A conduta excessivamente linha-dura de Moraes contra dezenas de apoiadores do presidente Jair Bolsonaro (PL), que são investigados em inquéritos tocados pelo próprio STF, é alvo de questionamentos diversos quanto à sua legalidade. Recentemente reportagem do New York Times, principal jornal norte-americano, questionou ações do ministro e definiu parte delas como “alarmantes”.
Mais recentemente, durante a campanha eleitoral, o Tribunal Superior Eleitoral (TSE), que é presidido por Moraes e conta com outros ministros do STF na composição, atribuiu a si próprio poder de polícia para remover da internet, sem provocação de qualquer parte ou do Ministério Público, perfis e canais nos quais considere haver “desinformação sistemática”. A determinação era válida apenas durante as eleições 2022, mas ainda está vigente, o que tem permitido que o Tribunal siga censurando desde usuários comuns até políticos eleitos mesmo sem nenhum processo em andamento, comprometendo o direito constitucional de liberdade de expressão.
No início deste ano, preocupações sobre as decisões da alta cúpula do Judiciário reverberaram com intensidade inédita na opinião pública internacional. Além de nova matéria no The New York Times, veículos como os norte-americanos Washington Post e Wall Street Journal, e o espanhol El País, foram alguns a denunciar as medidas.
Um dos riscos para o programa é que casos como esses sejam transmitidos aos estudantes como legítimos, sem espaço para o contraditório. Um dos pontos que Rosa Weber mencionou como elementos de desinformação, a serem eliminados, durante o lançamento do STF na Escola foi justamente “a distorção do significado das decisões” de ministros.

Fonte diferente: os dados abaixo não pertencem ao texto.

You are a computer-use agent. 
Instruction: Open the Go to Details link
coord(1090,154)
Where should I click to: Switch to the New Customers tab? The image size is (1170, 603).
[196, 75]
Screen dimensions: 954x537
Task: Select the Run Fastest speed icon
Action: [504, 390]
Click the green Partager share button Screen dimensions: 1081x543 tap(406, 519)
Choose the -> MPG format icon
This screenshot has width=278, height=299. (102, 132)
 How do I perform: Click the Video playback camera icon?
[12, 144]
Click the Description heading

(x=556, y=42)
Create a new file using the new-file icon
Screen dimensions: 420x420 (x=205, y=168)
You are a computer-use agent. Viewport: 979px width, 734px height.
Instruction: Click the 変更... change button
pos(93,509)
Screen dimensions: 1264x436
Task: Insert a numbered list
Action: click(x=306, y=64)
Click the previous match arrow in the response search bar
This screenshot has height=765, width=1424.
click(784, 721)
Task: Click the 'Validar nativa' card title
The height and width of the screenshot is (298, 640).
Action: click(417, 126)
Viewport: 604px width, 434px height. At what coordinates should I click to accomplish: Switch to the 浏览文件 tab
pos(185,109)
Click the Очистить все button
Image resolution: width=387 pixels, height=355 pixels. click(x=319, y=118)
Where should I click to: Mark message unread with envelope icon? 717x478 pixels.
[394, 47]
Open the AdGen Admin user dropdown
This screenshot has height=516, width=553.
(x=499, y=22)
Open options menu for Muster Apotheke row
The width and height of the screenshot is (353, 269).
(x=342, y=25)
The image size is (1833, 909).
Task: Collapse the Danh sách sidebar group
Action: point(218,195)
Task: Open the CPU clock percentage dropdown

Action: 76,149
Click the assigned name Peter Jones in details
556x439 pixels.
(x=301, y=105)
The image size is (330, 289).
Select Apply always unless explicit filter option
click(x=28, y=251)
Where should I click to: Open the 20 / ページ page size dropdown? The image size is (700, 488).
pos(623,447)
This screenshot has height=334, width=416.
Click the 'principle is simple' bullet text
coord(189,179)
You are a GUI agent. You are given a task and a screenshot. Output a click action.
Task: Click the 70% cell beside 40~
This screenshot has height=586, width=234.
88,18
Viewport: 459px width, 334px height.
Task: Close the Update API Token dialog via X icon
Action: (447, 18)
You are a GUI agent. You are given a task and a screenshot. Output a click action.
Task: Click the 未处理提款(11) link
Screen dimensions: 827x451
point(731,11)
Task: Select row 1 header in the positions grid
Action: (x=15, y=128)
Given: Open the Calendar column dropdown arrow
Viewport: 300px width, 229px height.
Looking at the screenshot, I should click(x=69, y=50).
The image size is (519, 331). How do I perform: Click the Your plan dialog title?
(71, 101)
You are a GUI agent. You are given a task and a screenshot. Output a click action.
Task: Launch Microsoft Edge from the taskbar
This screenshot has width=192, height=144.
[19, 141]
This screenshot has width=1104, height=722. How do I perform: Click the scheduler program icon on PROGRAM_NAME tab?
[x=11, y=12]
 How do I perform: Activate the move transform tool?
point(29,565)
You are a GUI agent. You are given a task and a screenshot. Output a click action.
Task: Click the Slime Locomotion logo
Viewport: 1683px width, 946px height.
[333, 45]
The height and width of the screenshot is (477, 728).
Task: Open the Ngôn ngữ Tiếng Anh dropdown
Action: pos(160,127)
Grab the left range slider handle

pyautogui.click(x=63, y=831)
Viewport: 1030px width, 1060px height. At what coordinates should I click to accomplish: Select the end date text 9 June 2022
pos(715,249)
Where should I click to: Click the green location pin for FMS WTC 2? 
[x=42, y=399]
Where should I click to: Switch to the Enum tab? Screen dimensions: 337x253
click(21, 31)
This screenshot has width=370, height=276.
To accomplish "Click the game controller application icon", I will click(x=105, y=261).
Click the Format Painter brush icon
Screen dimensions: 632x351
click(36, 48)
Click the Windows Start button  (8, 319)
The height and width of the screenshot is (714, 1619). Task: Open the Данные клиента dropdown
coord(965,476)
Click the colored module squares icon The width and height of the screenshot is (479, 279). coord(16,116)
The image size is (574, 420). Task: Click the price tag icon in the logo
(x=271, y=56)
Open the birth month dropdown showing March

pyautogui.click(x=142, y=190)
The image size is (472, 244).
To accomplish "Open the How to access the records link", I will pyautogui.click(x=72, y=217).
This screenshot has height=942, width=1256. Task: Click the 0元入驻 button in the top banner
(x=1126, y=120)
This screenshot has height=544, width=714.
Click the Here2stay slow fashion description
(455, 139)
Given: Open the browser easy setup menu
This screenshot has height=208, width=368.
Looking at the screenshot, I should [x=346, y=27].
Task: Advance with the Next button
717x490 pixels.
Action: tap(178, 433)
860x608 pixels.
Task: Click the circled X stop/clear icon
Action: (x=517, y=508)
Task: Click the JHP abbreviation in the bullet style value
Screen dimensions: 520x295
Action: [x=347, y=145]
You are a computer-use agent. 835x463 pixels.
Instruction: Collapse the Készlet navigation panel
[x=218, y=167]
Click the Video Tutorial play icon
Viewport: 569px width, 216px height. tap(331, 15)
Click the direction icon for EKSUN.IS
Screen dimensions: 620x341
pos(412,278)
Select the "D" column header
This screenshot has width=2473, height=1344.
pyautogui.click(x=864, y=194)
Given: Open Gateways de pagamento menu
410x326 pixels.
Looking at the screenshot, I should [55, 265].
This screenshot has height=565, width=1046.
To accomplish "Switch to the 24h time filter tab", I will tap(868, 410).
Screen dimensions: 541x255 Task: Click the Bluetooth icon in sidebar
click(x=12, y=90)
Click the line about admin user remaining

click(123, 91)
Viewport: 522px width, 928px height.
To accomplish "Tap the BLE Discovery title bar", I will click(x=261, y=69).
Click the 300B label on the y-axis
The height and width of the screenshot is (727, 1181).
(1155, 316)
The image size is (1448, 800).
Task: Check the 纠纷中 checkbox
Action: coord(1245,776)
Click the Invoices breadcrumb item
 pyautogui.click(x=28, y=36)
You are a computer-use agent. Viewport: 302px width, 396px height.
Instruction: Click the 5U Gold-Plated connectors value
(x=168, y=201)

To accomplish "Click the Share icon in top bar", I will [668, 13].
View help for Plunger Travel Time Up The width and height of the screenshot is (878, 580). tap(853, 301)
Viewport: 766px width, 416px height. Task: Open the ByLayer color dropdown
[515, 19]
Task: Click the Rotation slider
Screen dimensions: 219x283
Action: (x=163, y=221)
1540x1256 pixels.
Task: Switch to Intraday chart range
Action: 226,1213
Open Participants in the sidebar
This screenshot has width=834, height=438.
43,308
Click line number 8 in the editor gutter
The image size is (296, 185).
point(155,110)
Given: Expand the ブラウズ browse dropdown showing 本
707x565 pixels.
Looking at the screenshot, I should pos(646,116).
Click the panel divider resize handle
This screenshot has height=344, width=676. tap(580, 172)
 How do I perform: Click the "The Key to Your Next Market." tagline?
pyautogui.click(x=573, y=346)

Riscos de levar ideologia política às salas de aula
O risco de politização do programa STF na Escola é outro ponto de preocupação, segundo fontes ouvidas nesta reportagem. Nos últimos meses, os episódios de envolvimento de ministros da Corte com grupos políticos se multiplicaram, como mostrado aqui pela Gazeta do Povo.
No mês passado, por exemplo, o ministro Ricardo Lewandowski compareceu a um evento do Movimento dos Trabalhadores Rurais Sem Terra (MST), que mantém sólida ligação com o Partido dos Trabalhadores. Tal medida rompe o distanciamento necessário entre magistrados e atividades político-partidárias, preconizado pela Constituição e pelos Códigos de Ética da Magistratura e do STF.
No escopo do Programa de Combate à Desinformação, o STF firmou parceria com uma entidade integrada por organizações radicais de esquerda, a Rede Nacional de Combate à Desinformação (RNCD). Como já mencionado, as instituições parceiras desse programa conduzirão o programa direcionado aos estudantes em conjunto com o Supremo.
Várias das organizações que compõem a RNCD possuem clara pauta ideológica à esquerda. A lista de organizações afiliadas inclui o Sleeping Giants, que tem um longo histórico de perseguição a grupos conservadores e de intimidação de patrocinadores, e o Brasil de Fato Pernambuco – que apoia declaradamente pautas da esquerda radical. O Instituto Vero, outro membro da rede, tem o youtuber e militante de esquerda Felipe Neto como cofundador.
Outro parceiro da iniciativa do STF é o site “Vaza, Falsiane”, cuja autodescrição é “um curso online ultrapop para entender e combater fake news e desinformação”. Além do curso, o “Vaza, Falsiane” – conduzido por sócios ativistas de esquerda, como o jornalista Leonardo Sakamoto – costuma fazer palestras sobre desinformação em instituições de ensino, sindicatos e órgãos governamentais com uma visão de “combate à desinformação” que estimula a censura a posicionamentos conservadores ou considerados de direita – o que é inconstitucional.